| EXERCISE DETAILS |
Copy the records below word for word, leaving out nothing.
##### DATA TO EXAMINE
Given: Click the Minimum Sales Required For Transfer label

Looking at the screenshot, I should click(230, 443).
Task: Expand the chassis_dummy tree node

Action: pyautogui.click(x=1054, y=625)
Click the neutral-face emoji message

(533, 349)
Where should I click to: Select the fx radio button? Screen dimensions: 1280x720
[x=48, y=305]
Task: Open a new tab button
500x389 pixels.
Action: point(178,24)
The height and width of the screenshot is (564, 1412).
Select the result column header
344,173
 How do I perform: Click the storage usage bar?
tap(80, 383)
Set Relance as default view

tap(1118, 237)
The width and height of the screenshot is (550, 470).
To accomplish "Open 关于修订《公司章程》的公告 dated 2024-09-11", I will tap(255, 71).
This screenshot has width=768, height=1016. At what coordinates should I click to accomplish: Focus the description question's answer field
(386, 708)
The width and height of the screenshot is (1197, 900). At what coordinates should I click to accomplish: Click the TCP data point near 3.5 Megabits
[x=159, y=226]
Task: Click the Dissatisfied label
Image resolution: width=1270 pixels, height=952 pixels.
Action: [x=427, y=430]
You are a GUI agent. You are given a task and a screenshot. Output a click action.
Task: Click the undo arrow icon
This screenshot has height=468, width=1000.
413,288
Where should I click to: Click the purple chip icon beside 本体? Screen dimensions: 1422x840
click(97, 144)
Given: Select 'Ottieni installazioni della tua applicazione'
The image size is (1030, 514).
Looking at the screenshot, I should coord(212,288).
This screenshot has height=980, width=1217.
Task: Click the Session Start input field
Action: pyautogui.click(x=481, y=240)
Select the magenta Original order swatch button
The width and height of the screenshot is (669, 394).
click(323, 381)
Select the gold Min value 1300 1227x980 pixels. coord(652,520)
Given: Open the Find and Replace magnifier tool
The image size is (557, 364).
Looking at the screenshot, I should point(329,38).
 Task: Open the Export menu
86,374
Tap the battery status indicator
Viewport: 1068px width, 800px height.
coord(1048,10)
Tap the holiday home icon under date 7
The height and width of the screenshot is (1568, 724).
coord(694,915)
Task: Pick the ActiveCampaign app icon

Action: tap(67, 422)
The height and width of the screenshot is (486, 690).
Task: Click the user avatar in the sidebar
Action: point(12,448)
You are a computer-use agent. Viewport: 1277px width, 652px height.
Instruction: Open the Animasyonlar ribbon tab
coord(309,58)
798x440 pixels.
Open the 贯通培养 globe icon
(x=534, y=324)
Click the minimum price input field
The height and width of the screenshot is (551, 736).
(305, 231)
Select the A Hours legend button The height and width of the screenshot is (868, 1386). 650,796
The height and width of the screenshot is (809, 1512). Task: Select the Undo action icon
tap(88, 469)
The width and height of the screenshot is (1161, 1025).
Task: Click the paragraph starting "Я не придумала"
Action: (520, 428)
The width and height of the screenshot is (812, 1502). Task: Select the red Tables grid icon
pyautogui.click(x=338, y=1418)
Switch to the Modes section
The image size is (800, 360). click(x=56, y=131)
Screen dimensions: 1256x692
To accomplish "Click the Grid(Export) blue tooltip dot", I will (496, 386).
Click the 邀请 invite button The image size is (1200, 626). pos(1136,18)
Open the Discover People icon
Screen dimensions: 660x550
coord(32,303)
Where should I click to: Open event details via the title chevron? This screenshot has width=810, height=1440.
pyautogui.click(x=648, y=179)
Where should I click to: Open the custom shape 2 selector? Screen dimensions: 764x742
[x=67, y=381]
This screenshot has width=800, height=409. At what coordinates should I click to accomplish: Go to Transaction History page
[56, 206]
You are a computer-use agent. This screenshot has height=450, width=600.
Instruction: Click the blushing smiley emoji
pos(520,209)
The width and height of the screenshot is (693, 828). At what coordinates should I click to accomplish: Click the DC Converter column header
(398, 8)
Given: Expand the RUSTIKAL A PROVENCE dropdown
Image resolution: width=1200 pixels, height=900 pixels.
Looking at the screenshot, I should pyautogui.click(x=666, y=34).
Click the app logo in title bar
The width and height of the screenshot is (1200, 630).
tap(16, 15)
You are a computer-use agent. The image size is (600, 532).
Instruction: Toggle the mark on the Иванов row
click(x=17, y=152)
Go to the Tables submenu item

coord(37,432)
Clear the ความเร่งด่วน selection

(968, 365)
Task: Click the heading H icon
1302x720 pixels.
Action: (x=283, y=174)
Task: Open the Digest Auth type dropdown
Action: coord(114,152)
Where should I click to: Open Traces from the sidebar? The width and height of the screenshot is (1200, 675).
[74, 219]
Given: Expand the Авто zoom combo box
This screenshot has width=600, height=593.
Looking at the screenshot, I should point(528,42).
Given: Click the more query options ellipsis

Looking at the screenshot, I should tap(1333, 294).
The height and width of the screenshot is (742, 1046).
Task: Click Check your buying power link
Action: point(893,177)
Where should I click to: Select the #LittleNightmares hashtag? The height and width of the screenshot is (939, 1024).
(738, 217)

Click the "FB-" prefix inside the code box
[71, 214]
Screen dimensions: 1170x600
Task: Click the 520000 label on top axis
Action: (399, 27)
##########
| FINAL ANSWER |
Given: Click the Minimum Sales Required For Transfer label

Looking at the screenshot, I should click(230, 443).
Task: Expand the chassis_dummy tree node

Action: pyautogui.click(x=1054, y=625)
Click the neutral-face emoji message

(533, 349)
Where should I click to: Select the fx radio button? Screen dimensions: 1280x720
[x=48, y=305]
Task: Open a new tab button
500x389 pixels.
Action: point(178,24)
The height and width of the screenshot is (564, 1412).
Select the result column header
344,173
 How do I perform: Click the storage usage bar?
tap(80, 383)
Set Relance as default view

tap(1118, 237)
The width and height of the screenshot is (550, 470).
To accomplish "Open 关于修订《公司章程》的公告 dated 2024-09-11", I will tap(255, 71).
This screenshot has width=768, height=1016. At what coordinates should I click to accomplish: Focus the description question's answer field
(386, 708)
The width and height of the screenshot is (1197, 900). At what coordinates should I click to accomplish: Click the TCP data point near 3.5 Megabits
[x=159, y=226]
Task: Click the Dissatisfied label
Image resolution: width=1270 pixels, height=952 pixels.
Action: [x=427, y=430]
You are a GUI agent. You are given a task and a screenshot. Output a click action.
Task: Click the undo arrow icon
This screenshot has height=468, width=1000.
413,288
Where should I click to: Click the purple chip icon beside 本体? Screen dimensions: 1422x840
click(97, 144)
Given: Select 'Ottieni installazioni della tua applicazione'
The image size is (1030, 514).
Looking at the screenshot, I should coord(212,288).
This screenshot has height=980, width=1217.
Task: Click the Session Start input field
Action: pyautogui.click(x=481, y=240)
Select the magenta Original order swatch button
The width and height of the screenshot is (669, 394).
click(323, 381)
Select the gold Min value 1300 1227x980 pixels. coord(652,520)
Given: Open the Find and Replace magnifier tool
The image size is (557, 364).
Looking at the screenshot, I should point(329,38).
 Task: Open the Export menu
86,374
Tap the battery status indicator
Viewport: 1068px width, 800px height.
coord(1048,10)
Tap the holiday home icon under date 7
The height and width of the screenshot is (1568, 724).
coord(694,915)
Task: Pick the ActiveCampaign app icon

Action: tap(67, 422)
The height and width of the screenshot is (486, 690).
Task: Click the user avatar in the sidebar
Action: point(12,448)
You are a computer-use agent. Viewport: 1277px width, 652px height.
Instruction: Open the Animasyonlar ribbon tab
coord(309,58)
798x440 pixels.
Open the 贯通培养 globe icon
(x=534, y=324)
Click the minimum price input field
The height and width of the screenshot is (551, 736).
(305, 231)
Select the A Hours legend button The height and width of the screenshot is (868, 1386). 650,796
The height and width of the screenshot is (809, 1512). Task: Select the Undo action icon
tap(88, 469)
The width and height of the screenshot is (1161, 1025).
Task: Click the paragraph starting "Я не придумала"
Action: (520, 428)
The width and height of the screenshot is (812, 1502). Task: Select the red Tables grid icon
pyautogui.click(x=338, y=1418)
Switch to the Modes section
The image size is (800, 360). click(x=56, y=131)
Screen dimensions: 1256x692
To accomplish "Click the Grid(Export) blue tooltip dot", I will (496, 386).
Click the 邀请 invite button The image size is (1200, 626). pos(1136,18)
Open the Discover People icon
Screen dimensions: 660x550
coord(32,303)
Where should I click to: Open event details via the title chevron? This screenshot has width=810, height=1440.
pyautogui.click(x=648, y=179)
Where should I click to: Open the custom shape 2 selector? Screen dimensions: 764x742
[x=67, y=381]
This screenshot has width=800, height=409. At what coordinates should I click to accomplish: Go to Transaction History page
[56, 206]
You are a computer-use agent. This screenshot has height=450, width=600.
Instruction: Click the blushing smiley emoji
pos(520,209)
The width and height of the screenshot is (693, 828). At what coordinates should I click to accomplish: Click the DC Converter column header
(398, 8)
Given: Expand the RUSTIKAL A PROVENCE dropdown
Image resolution: width=1200 pixels, height=900 pixels.
Looking at the screenshot, I should pyautogui.click(x=666, y=34).
Click the app logo in title bar
The width and height of the screenshot is (1200, 630).
tap(16, 15)
You are a computer-use agent. The image size is (600, 532).
Instruction: Toggle the mark on the Иванов row
click(x=17, y=152)
Go to the Tables submenu item

coord(37,432)
Clear the ความเร่งด่วน selection

(968, 365)
Task: Click the heading H icon
1302x720 pixels.
Action: (x=283, y=174)
Task: Open the Digest Auth type dropdown
Action: coord(114,152)
Where should I click to: Open Traces from the sidebar? The width and height of the screenshot is (1200, 675).
[74, 219]
Given: Expand the Авто zoom combo box
This screenshot has width=600, height=593.
Looking at the screenshot, I should point(528,42).
Given: Click the more query options ellipsis

Looking at the screenshot, I should tap(1333, 294).
The height and width of the screenshot is (742, 1046).
Task: Click Check your buying power link
Action: point(893,177)
Where should I click to: Select the #LittleNightmares hashtag? The height and width of the screenshot is (939, 1024).
(738, 217)

Click the "FB-" prefix inside the code box
[71, 214]
Screen dimensions: 1170x600
Task: Click the 520000 label on top axis
Action: (399, 27)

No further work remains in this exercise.